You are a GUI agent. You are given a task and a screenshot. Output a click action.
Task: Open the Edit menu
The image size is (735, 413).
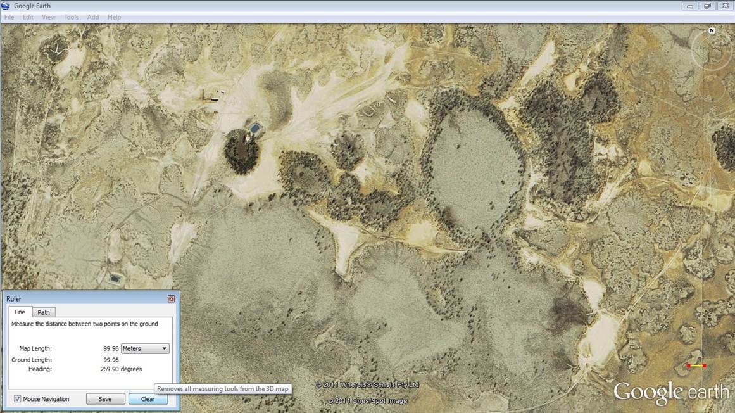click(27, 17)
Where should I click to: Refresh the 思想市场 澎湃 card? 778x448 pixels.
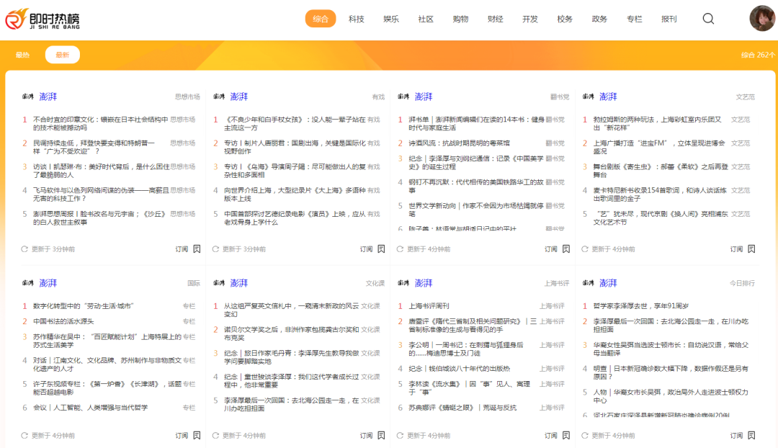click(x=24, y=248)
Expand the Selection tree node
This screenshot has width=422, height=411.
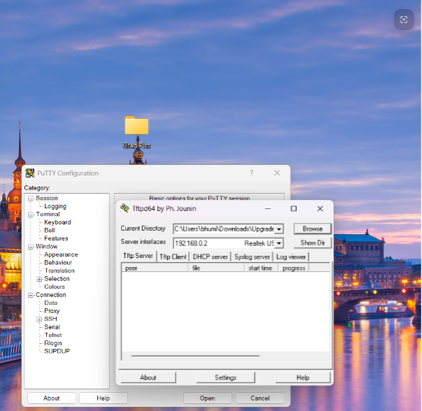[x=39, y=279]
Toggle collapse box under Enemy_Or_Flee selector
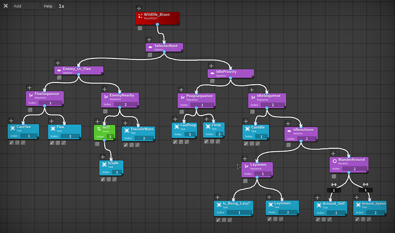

□ □ □

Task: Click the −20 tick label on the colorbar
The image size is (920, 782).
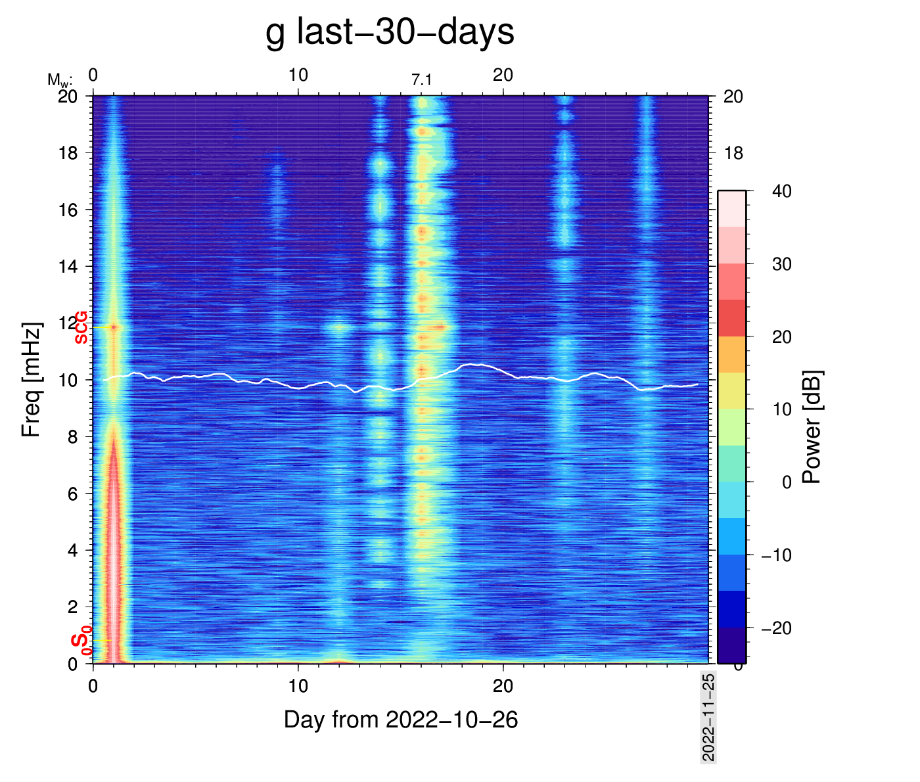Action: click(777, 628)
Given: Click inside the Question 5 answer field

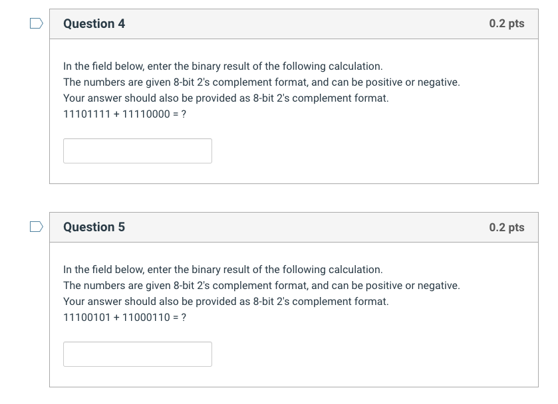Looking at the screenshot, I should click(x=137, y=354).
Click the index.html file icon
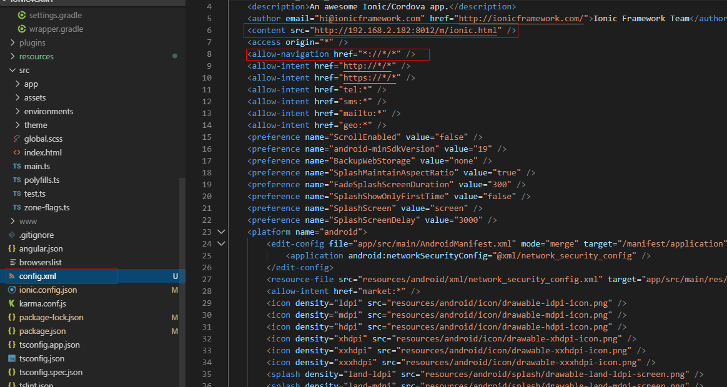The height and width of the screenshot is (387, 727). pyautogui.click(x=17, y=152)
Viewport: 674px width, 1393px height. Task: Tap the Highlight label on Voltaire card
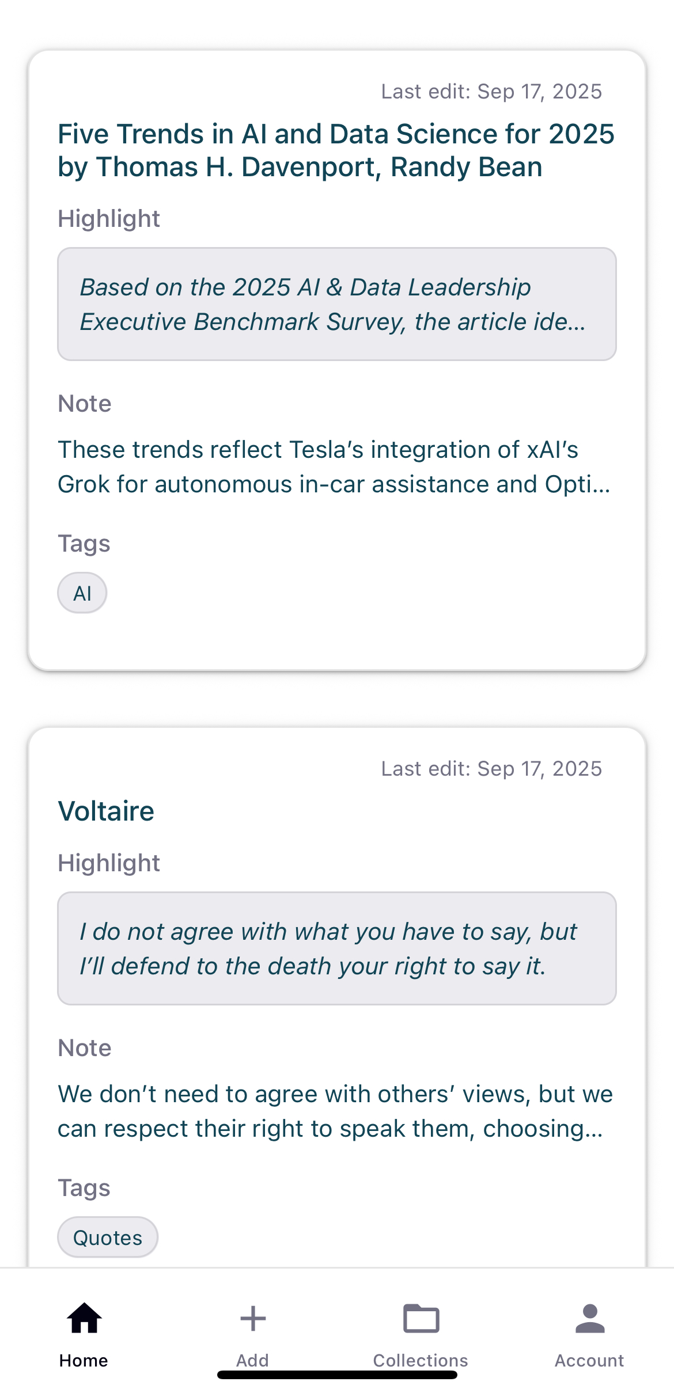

□ □ □

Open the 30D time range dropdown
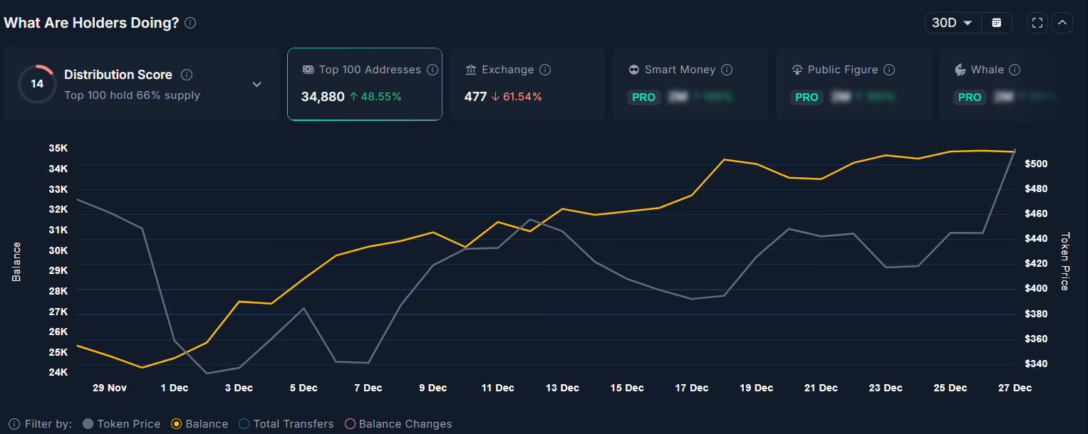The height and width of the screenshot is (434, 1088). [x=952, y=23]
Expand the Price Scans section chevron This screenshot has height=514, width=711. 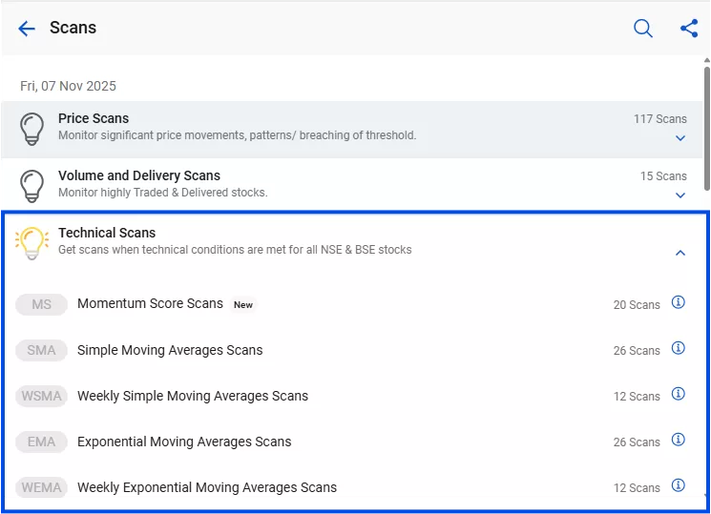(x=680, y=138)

□ □ □

[Work required] A single figure is required: the number of lines above in which the string "label" appears.

[Solution] 2